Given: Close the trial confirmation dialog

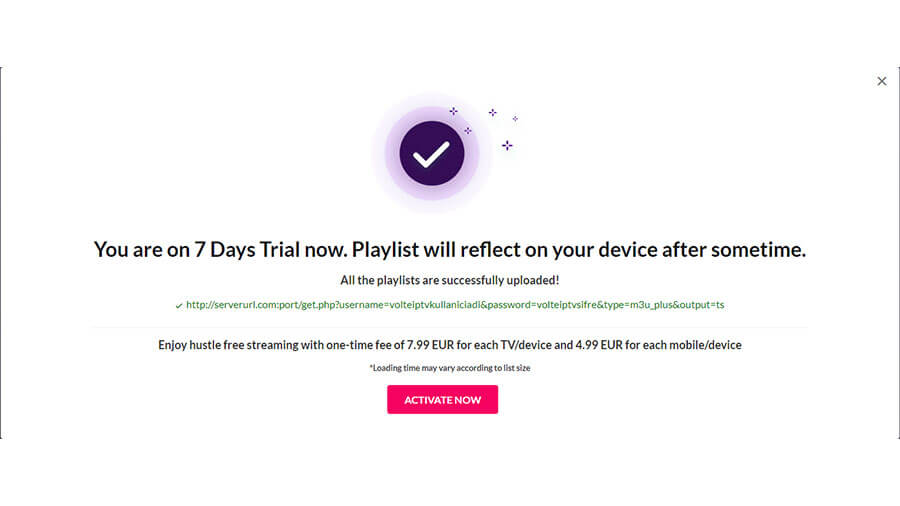Looking at the screenshot, I should pos(882,81).
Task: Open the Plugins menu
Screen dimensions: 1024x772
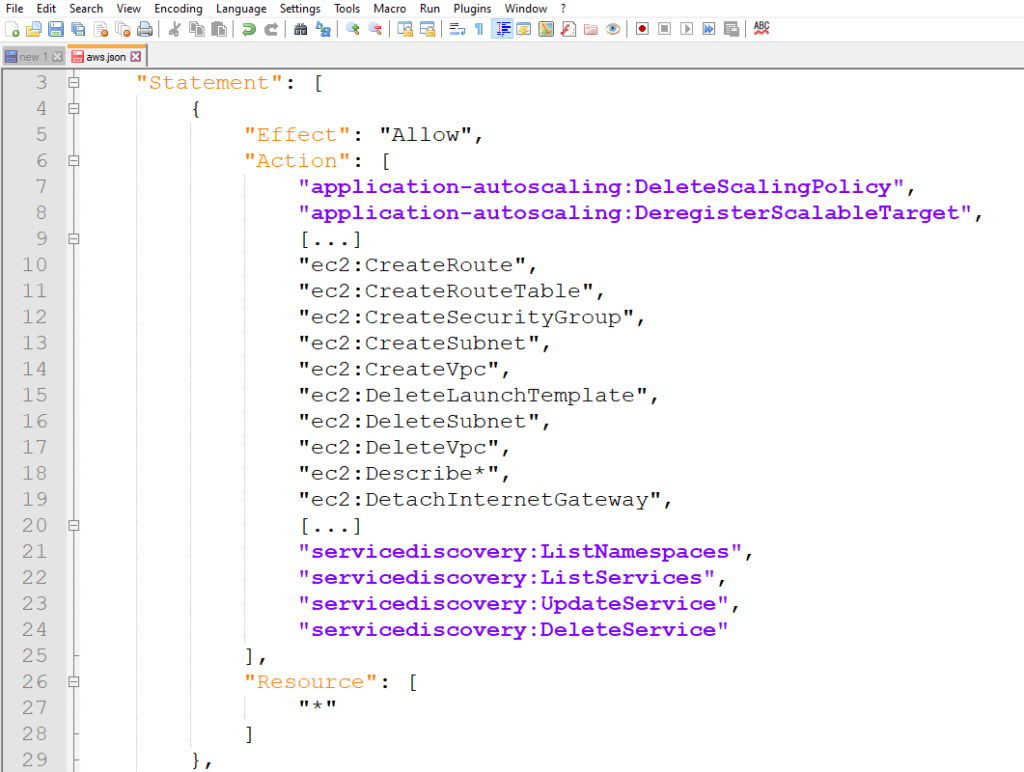Action: click(x=472, y=8)
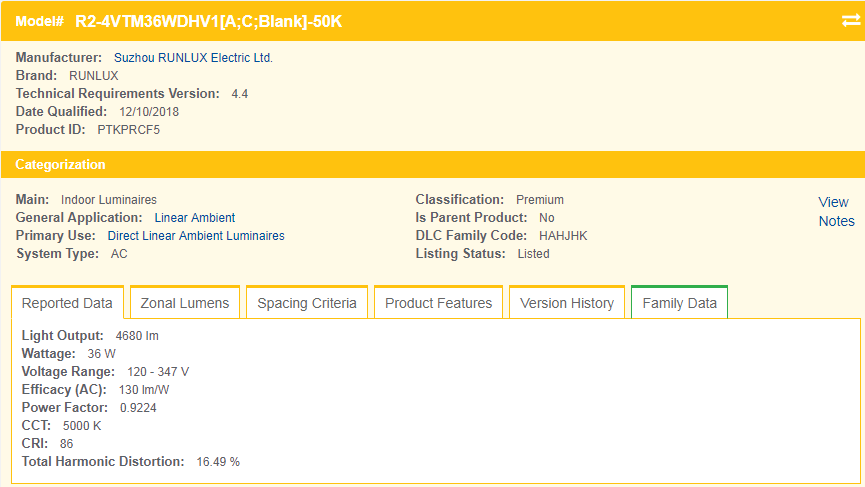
──────
Copy the items exactly from the line containing "Task: Open the Plugins menu" through the end of the items, including both ends. Omit the pictures.

* **Result for this task**
Task: Open the Plugins menu
Screen dimensions: 1024x772
Action: click(x=472, y=8)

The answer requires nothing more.